*ENUNCIADO A*.
No excerto sobre o Tratado da Carta da Energia, porque é que o relatório do IPCC não deixa margem para dúvidas sobre os malefícios do TCE para o clima? Responde em uma a três frases.

*EXCERTO DA FONTE*.

══════════════════════════════

A urgência de abandonar um tratado obsoleto que dificulta e encarece a transição energética

O Tratado da Carta da Energia é o tratado mais litigioso alguma vez assinado, sendo expectável que a crescente necessidade de uma acção climática mais vigorosa provoque o aumento de ameaças e de processos judiciais ao seu abrigo. Urge pedir aos decisores políticos para agirem em conformidade com os desafios da crise climática – e tal só é possível com a saída conjunta do TCE.

O mais recente relatório do IPCC (Intergovernmental Panel on Climate Change - Painel Intergovernamental para as Alterações Climáticas) não deixa margem para dúvidas sobre os malefícios para o clima do Tratado da Carta da Energia (TCE) e do seu mecanismo de Resolução de Litígios Investidor-Estado (ISDS), ao referir expressamente a sua capacidade de bloqueio de medidas de mitigação das alterações climáticas. Segundo o relatório, o ISDS (incluído num grande número de acordos bilaterais e multilaterais) pode ser utilizado por empresas de combustíveis fósseis estrangeiras para bloquear as políticas públicas e legislações nacionais destinadas a eliminar gradualmente a utilização, prospecção ou exploração destes combustíveis.

══════════════════════════════

*REGISTOS FORNECIDOS*.
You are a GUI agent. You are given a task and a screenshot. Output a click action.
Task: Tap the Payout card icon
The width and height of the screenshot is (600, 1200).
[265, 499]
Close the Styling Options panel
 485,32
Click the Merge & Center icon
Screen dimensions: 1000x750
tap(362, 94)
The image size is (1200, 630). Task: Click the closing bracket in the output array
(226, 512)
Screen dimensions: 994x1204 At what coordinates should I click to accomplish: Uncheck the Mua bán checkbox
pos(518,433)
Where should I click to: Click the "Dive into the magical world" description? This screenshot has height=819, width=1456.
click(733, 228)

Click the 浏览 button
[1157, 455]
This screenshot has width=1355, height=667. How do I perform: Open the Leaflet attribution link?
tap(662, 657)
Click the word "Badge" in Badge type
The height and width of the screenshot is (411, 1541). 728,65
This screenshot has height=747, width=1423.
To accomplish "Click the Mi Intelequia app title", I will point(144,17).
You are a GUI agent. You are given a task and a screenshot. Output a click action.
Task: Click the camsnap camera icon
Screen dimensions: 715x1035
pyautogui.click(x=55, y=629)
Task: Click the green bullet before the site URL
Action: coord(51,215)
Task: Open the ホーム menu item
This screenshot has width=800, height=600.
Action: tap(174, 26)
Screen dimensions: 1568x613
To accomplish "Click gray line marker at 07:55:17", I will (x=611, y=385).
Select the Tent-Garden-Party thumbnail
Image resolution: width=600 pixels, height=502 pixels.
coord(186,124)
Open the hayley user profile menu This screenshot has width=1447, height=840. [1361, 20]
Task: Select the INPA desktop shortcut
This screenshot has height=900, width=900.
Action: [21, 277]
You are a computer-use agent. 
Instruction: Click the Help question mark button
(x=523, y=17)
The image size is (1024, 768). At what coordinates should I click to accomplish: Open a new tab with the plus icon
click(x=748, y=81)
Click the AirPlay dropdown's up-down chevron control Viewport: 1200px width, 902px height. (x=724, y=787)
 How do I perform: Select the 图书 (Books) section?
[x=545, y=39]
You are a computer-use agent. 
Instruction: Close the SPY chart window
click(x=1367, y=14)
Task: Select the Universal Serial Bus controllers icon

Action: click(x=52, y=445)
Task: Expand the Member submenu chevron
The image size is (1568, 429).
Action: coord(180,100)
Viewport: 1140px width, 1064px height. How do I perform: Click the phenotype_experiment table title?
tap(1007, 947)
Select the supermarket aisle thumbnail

══════════════════════════════

*ENUNCIADO B*.
Reproduz sem alterações as linhas dos registos, a começar na que contém "Viewport: 1140px width, 1064px" e a terminar no fim dos registos.

*RESPOSTA A*.
O relatório refere expressamente que o TCE e o seu mecanismo ISDS podem bloquear medidas de mitigação das alterações climáticas. Segundo o relatório, o ISDS pode ser utilizado por empresas estrangeiras de combustíveis fósseis para bloquear políticas públicas e legislações nacionais destinadas a eliminar gradualmente a utilização, prospecção ou exploração destes combustíveis.

*RESPOSTA B*.
Viewport: 1140px width, 1064px height. How do I perform: Click the phenotype_experiment table title?
tap(1007, 947)
Select the supermarket aisle thumbnail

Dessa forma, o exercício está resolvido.